当時は、函館市に住んでましたから、オルトマンの映画なんぞ映画館にはかからないし、ビデオになってもレンタルもないしで、見ることができないまんま、すっかり忘れてしまいました(笑)。
まあ、オルトマンの映画はほとんどレンタルで見ることはできない状態ではありましたよね、最近まで。
で、最近、オルトマンのドキュメンタリーを見て、俄然、見てない作品が見たくなってしまって。
いやー、すごいです。
復帰おめでとう。みたいなご祝儀、一切不要な絶好調ぶりが、逆に恐ろしいほどよくできてきて、70年代の傑作群の後に並べても何の遜色もないどころか、もっと、作り方が巧みになっていて、非常に狡猾で、たくましくなってますよね。
70年代のオルトマンは、時代もそうでしたけど、ちょっと哀愁があって、とても切なくなりますが(『ナッシュビル』のあの終わり方はショッキングであるとともに、どこか心の中で泣いているオルトマンがいますね)、本作は、オーソン・ウェルズの最後の作品である、『フェイク』を見終わったような、ヤラレタ!という感じかしました。
延々と続くワンショットの最後に主人公グリフィンへの脅迫。
見事でした。
この作品、キャメラがとても変わっていて、まるで、全編が隠し撮りしているような構図でワザといやらしく撮られていて、「あんさん達、やっぱり、ハリウッドセレブのゴシップが大好きなんですねえ。

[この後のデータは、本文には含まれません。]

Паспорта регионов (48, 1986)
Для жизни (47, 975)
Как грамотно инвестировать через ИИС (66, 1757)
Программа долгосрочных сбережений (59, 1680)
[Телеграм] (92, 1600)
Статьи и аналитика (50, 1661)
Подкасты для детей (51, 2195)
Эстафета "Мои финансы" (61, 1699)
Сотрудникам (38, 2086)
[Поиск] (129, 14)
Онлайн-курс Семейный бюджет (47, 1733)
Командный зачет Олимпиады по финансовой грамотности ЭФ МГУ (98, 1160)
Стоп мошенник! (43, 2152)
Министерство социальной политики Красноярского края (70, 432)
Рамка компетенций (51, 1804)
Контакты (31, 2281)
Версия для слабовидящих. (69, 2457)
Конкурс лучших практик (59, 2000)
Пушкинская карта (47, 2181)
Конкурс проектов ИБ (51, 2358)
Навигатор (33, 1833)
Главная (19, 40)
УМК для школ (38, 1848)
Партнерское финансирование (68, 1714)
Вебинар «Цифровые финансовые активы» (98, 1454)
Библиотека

じゃあ、こんなんどうですか?」という按配で見せていくんですね。
全く食えない人ですよね、オルトマンは。
しかしまあ、芸能界というは、とてもではありませんが、善人ではできませんね(笑)。
ドキュメンタリーでも、「実際はもっとひどいよ」とオルトマンが話してるくらいですから、よっぽどの欲望の都なのでしょうね。
しかし、キャメオ出演しているハリウッドセレブの数がハンパではありません。
ちょっと見ただけで、シェール、マルカム・マクダウェル、ピーター・フォーク、ジャック・レモン、エリオット・グールド、ジェフ・ゴールドブラム、スーザン・サランドン、スコット・グレン、バート・レイノルズ、ジョン・キューザックなどなど。
劇中で制作されているアホアホ映画(なんで、殺人ガスが出てる部屋にブルース・ウィリスが果敢に入っていって、なんともないんですか・笑)に、ジュリア・ロバーツとブルース・ウィリスが出てるのも笑えました(それぞれ、『プリティ・ウォマン』、『ダイ・ハード』というバカ当たりをした後です)。
サスペンスが最後にそんな形で終わるのか?というオチにも、参りましたと降参するしかないですね。
これ以降、オルトマンは、ハリウッドで映画を亡くなるまで撮り続ける事が出来、ホントに幸せな人生でした。